Last week, the World Forum on Early Care and Education met in Puerto Rico to discuss early education policy, practices and national agendas on the world’s youngest citizens.
Early Education: A Global Concern
Hosted by the World Forum Foundation, this annual conference included participants from the Middle East/North Africa; Sub-Saharan Africa; Asia; Oceania; Central/Eastern Europe; Western Europe; South America; Caribbean/Central America; and North America. Bright Horizons is one of the World Forum Visionary sponsors of this prestigious event. More than 830 delegates from 81 countries attended.
Clearly, the subject of young children is of utmost concern. UNICEF’s Pia Britto talked about her organization’s 2015 Millennium Development Goals and the importance of understanding the educational and care needs of our youngest children.
Highlighting a Critical Need
This need was highlighted even further by a breakout session on the importance of focusing on the first 1000 days in a child’s life. Initiatives focused on this are starting to gain traction worldwide. In South Africa, for example, leaders are moving to identify how to structure family supports specifically for infants and toddlers.
These discussions are timely and critical. Horizons Workforce Consulting’s experience in India has shown that in places with limited or no standards for the care and education of young children, clarity on how infants and toddlers should be cared for are completely unclear. And while there might be limited standards for the care of older children, the special needs of the very young are often missed entirely. And these gaps come at the peril of the children themselves.

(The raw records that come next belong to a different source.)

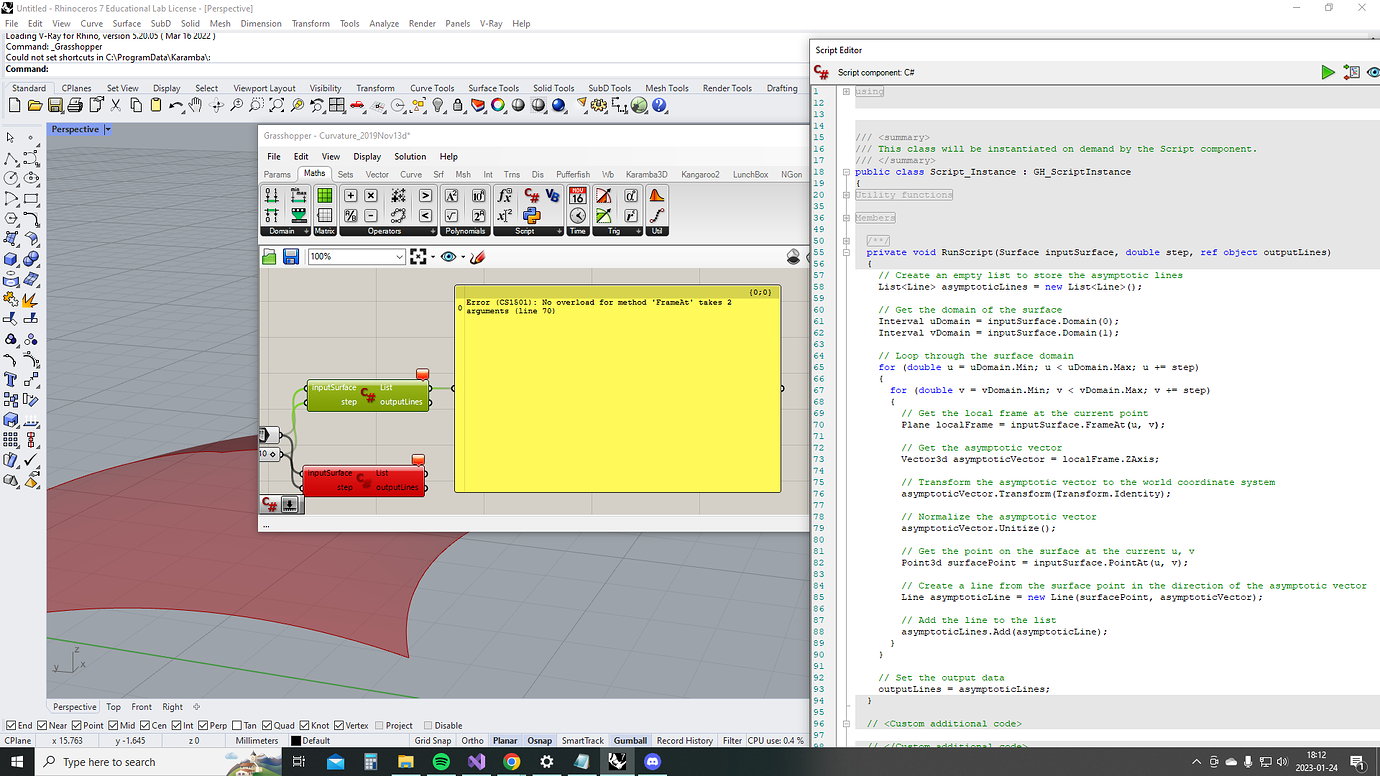Click the Grasshopper open file icon
This screenshot has width=1380, height=776.
point(270,257)
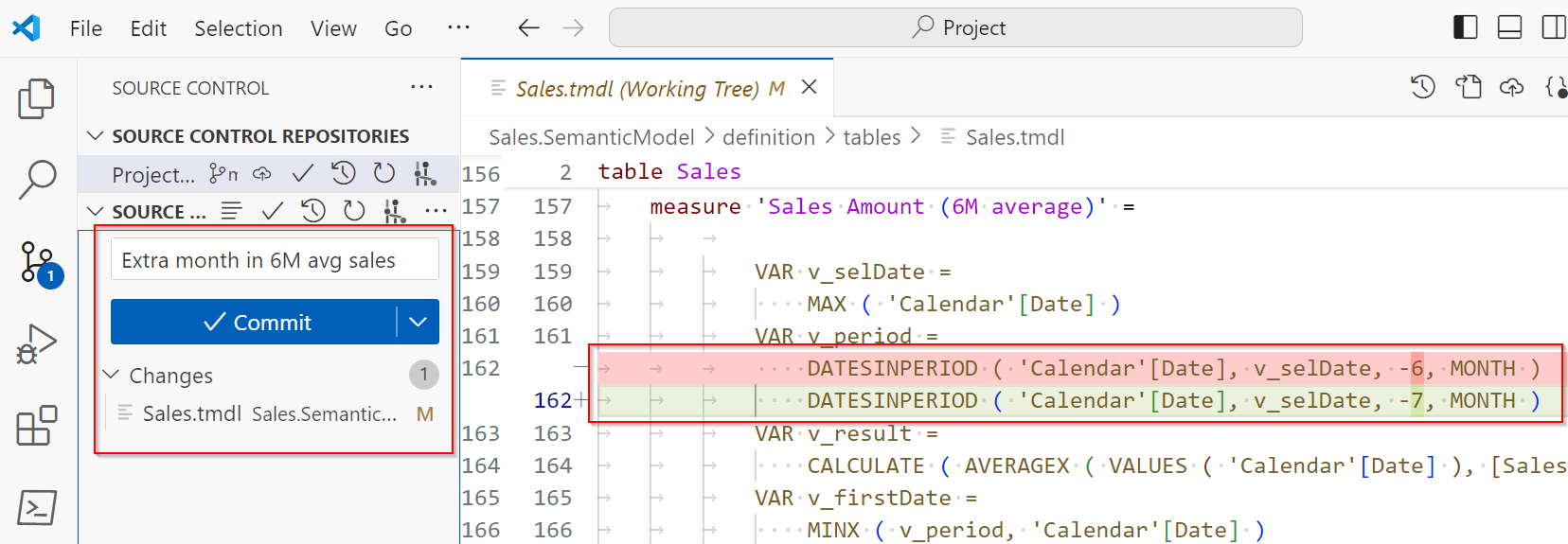Viewport: 1568px width, 544px height.
Task: Click the graph icon in Project repository row
Action: click(x=425, y=173)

What This Means for Employer-Sponsored Child Care
That was one of the reasons we developed our International Best Practices for Child Care. It’s an outline for organizations who are considering investing in child care & early education supports for employees around the world. In place of country specific regulations, these standards can serve as a guide for how care should be considered for young children in group settings.
Listening to the Voices of Young Children
An important takeaway from the World Forum is the reminder that while children may only make up 20% of a population, they make up 100% of the future. While it’s true that children and families may live differently – and embrace different traditions – around the world, the importance of meeting their needs in the first 1000 days is a universal imperative…no matter where in the world they are.
Young children can’t wait and their voices – and needs – must be heard. And thanks to the thousands of early education advocates, providers, researchers, and leaders around the world, now they are.